Australian cybersecurity expert Chris Moberly at GitLab, discovered a dangerous error in Firefox for Android browser (desktop versions were not affected by the problem). Essentially, this bug was used to force users on the same Wi-Fi network to access malicious sites (provided the victims had Firefox installed).
The vulnerability was related to the operation of the Firefox SSDP (Simple Service Discovery Protocol) component. With this mechanism, Firefox detects other devices on the same network and can share content with them.
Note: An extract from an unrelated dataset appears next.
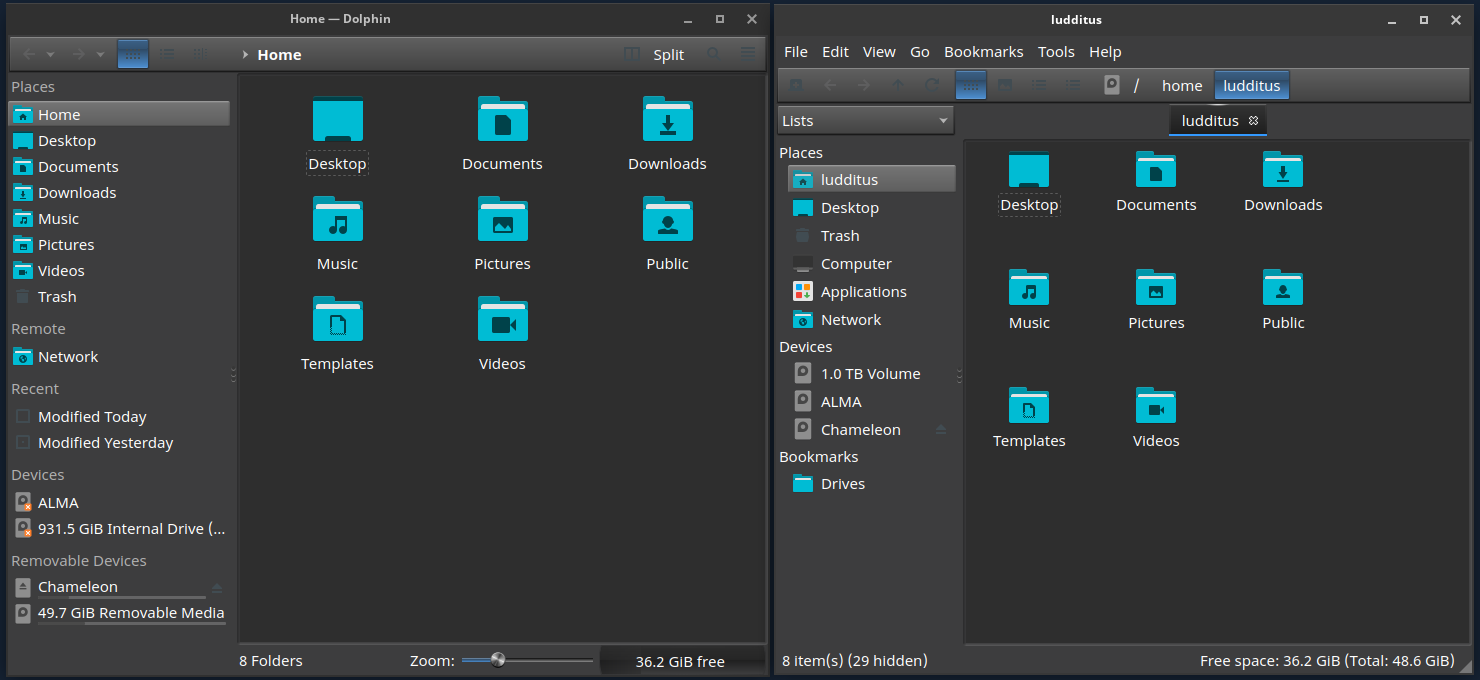Open the Downloads folder icon in Dolphin
Image resolution: width=1480 pixels, height=680 pixels.
667,121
So, if other devices are found nearby, Firefox SSDP gets access to the XML file, where the configuration of the “neighboring” device is stored.
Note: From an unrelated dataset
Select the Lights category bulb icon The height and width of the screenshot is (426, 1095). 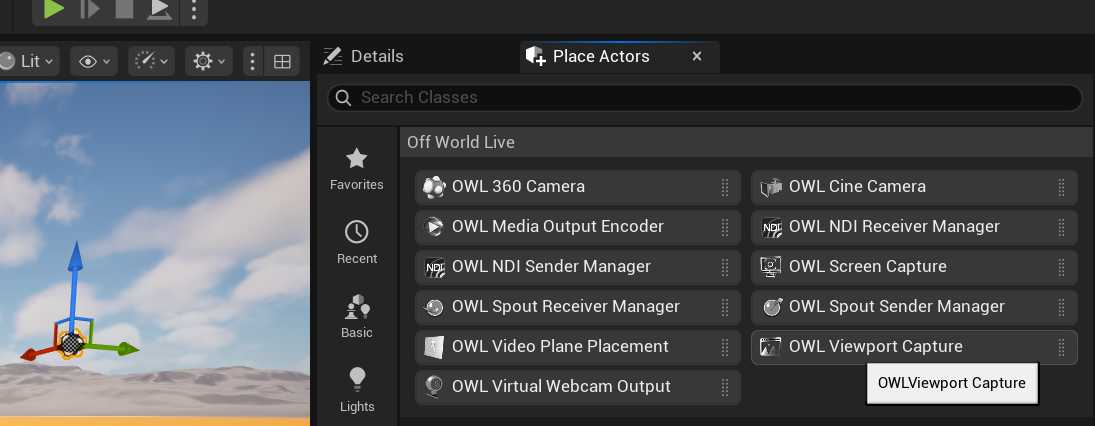click(x=357, y=391)
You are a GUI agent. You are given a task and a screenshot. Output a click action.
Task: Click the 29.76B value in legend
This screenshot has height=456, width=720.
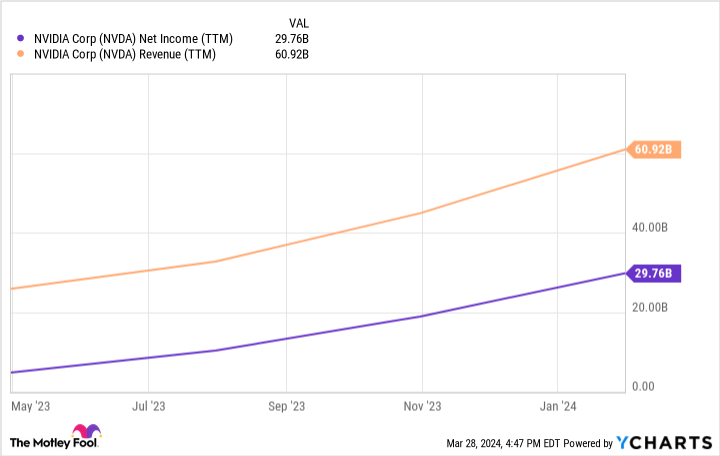pyautogui.click(x=293, y=38)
Moberly discovered that intent commands could be hidden in this XML file, and older versions of Firefox would eventually execute an intent command that could, for example, direct the browser to a link.
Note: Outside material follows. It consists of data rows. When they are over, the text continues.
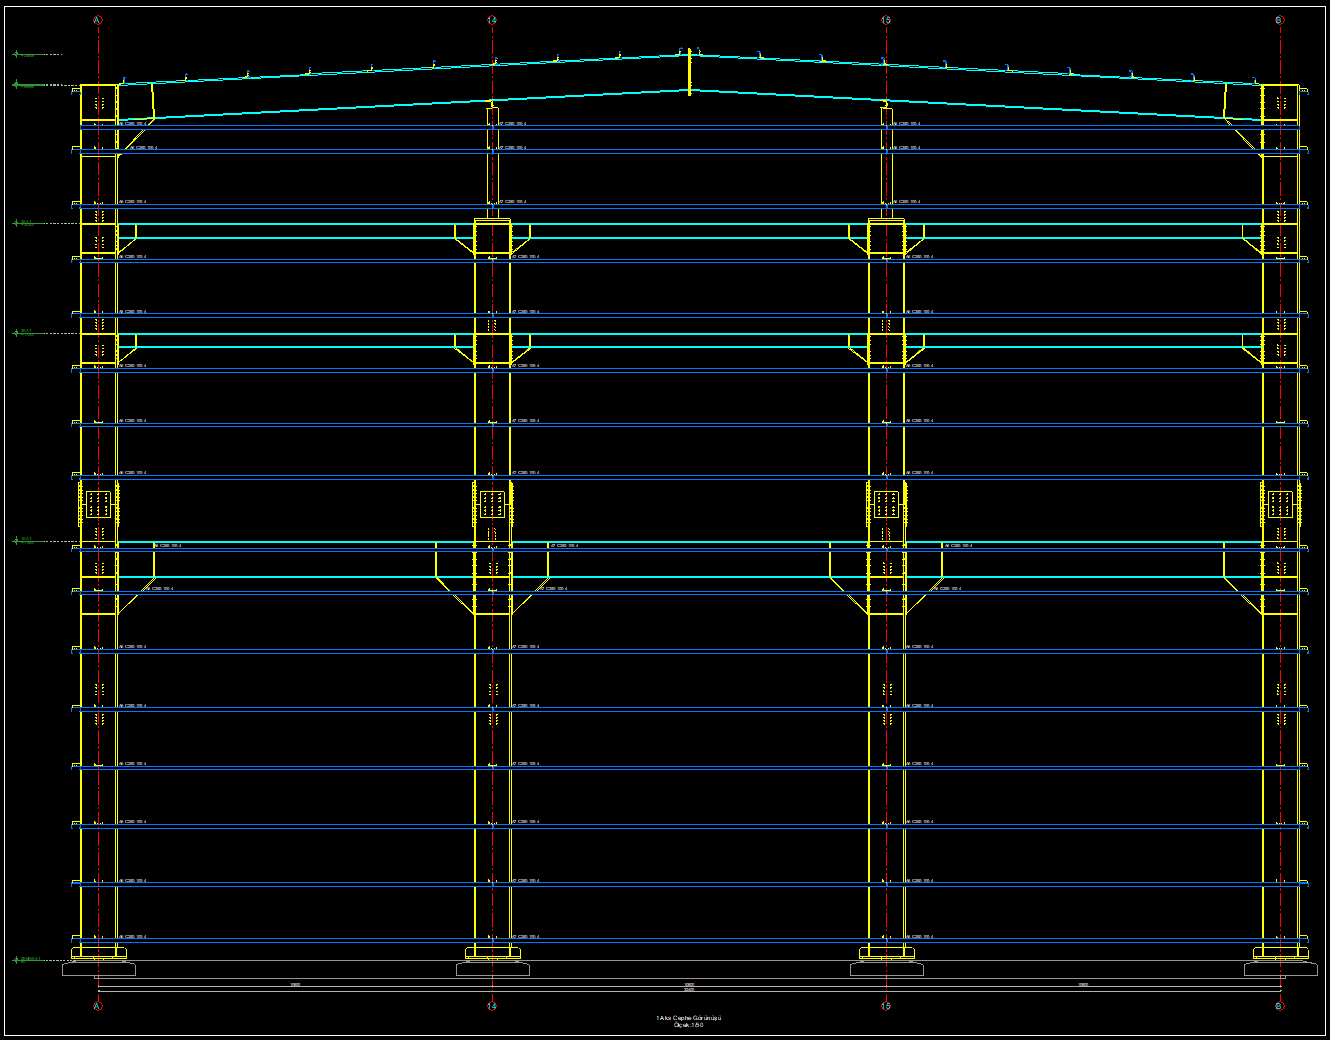
Task: Click grid bubble A at top left
Action: (x=98, y=20)
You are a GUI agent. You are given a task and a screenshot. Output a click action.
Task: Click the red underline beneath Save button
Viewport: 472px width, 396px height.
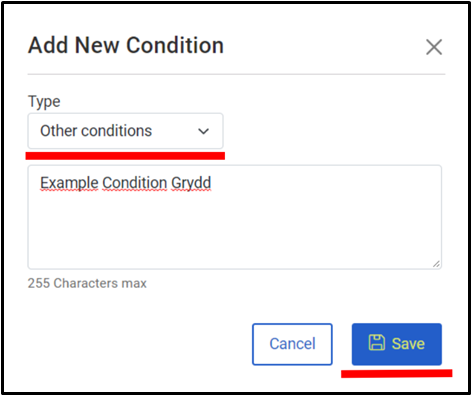click(397, 373)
Thus, a hacker can walk into a public place (for example, an airport or a shopping mall), connect to a local Wi-Fi network, and then run a script that will send modified SSDP packets to the network. Any Android device owner who used the Firefox browser during this attack could end up at a malicious site or be forced to install a malicious Firefox extension.
Another example of exploiting a bug: an attacker can attack vulnerable Wi-Fi routers, and then spam the company's internal network, eventually forcing employees to re-authenticate on phishing pages.
A demonstration of the attack in practice can be seen below: the problem was exploited by Moberly himself and ESET expert Lucas Stefanko.
– initstring (@init_string) September 15, 2020
Exploitation of LAN vulnerability found in Firefox for Android
I tested this PoC exploit on 3 devices on same wifi, it worked pretty well.
I was able to open custom URL on every smartphone using vulnerable Firefox (68.11.0 and below) found by @init_string https://t.co/c7EbEaZ6Yx pic.twitter.com/lbQA4qPehq
– Lukas Stefanko (@LukasStefanko) September 18, 2020
Mozilla has fixed this bug in Firefox 79 and is now advising users to update their browser as soon as possible.